Benton told the commissioners that Bridge Street is a farm-to-market route.
“It never has been a problem, but as conveyed at the two (Randolph City Council) public hearings we had, the overall consensus was, it’s not a problem until it is,” he said.
Benton explained Randolph city and school officials, as well as St. Jane Frances de Chantal Catholic Church representatives, came together to make changes to help improve safety along Bridge Street.
In addition to the school district’s plan for pickup times, council members approved prohibiting parking in both the 200 and 300 blocks of North Bridge Street, between East Mosher and East Hughson streets.
The Catholic church plans to convert the perpendicular parking on the east side of North Bridge Street in front of its building to angled parking for northbound traffic.
Benton said improving 560th Avenue between 865th and 866th roads would allow for an alternative route for farm-to-market, agricultural, commercial and other traffic, reducing dust on South Bridge Street and traffic congestion on North Bridge Street through Randolph.
“When school’s in session August through May, they (farmers) know that their ability to get through town is restricted to certain windows before or after,” Benton said. “This could eliminate that restriction and they could operate freely.” In a letter he submitted to the commissioners, Benton explained this alternative route for traffic would in turn improve: - Safety for students, parents, teachers and employees of the school district in the 300 block of North Bridge Street.
- Safety for pedestrians and local traffic for the Catholic church.
- Quality of life for residents in the 100 block of North Bridge Street with reduced traffic in the residential neighborhood.
- Quality of life for rural residents on South Bridge Street, with less dust from agricultural and commercial traffic on gravel roads between the Bridge Street bridge and Sholes Road.
Benton also turned in a letter of support for the road improvement project request from Daryl Schrunk, the new superintendent of the Randolph school district.
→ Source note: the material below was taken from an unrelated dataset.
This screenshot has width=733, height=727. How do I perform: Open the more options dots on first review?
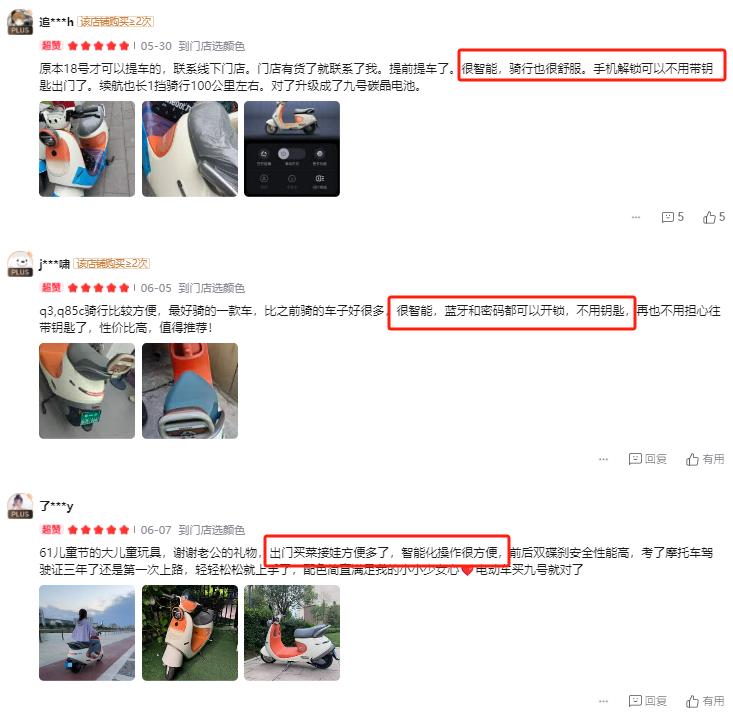coord(635,217)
“We believe improving this section of 560th Avenue would improve safety for students, parents, teachers and employees for Randolph Public Schools in the 300 block of North Bridge Street,” Schrunk wrote. “We also believe this would greatly improve safety for pedestrians and residents in this area by reducing traffic in the residential neighborhood. This alternate route would improve traffic flow for ag and commercial businesses by allowing them to get their products from farm to market without navigating through congested traffic.”
Mark Korth of Randolph had the idea about improving 560th Avenue between 865th and 866th roads.
“I learned a long time ago the answer’s always ‘No’ if you don’t ask, and it might still be a ‘No’ today, but it’s an idea worth asking (about),” Benton told the commissioners.
Benton, who holds many titles as a Randolph city employee in addition to administrator/clerk, noted he knows this potential road improvement project likely will not happen for at least a year or more.
“I see Randolph growing,” Benton said, noting as the city exits the Middle Logan Creek floodcontrol project, “our floodplain designation changes. People will start building houses. Businesses will move in.”
Benton told the commissioners he wants to see Randolph, which is home to about 880 people, hit 1,000 residents during the next five to 10 years and then 2,000 after that.
“This could prove to be a really good investment for the county and the community,” Benton said of the potential road improvement project.
Commissioner Craig Bartels said he has traveled before on the section of 560th Avenue that the city of Randolph would like to see improved.
“It’s not an impossible request,” Bartels said. He told Benton the commissioners will give Randolph’s road improvement request “very strong consideration.”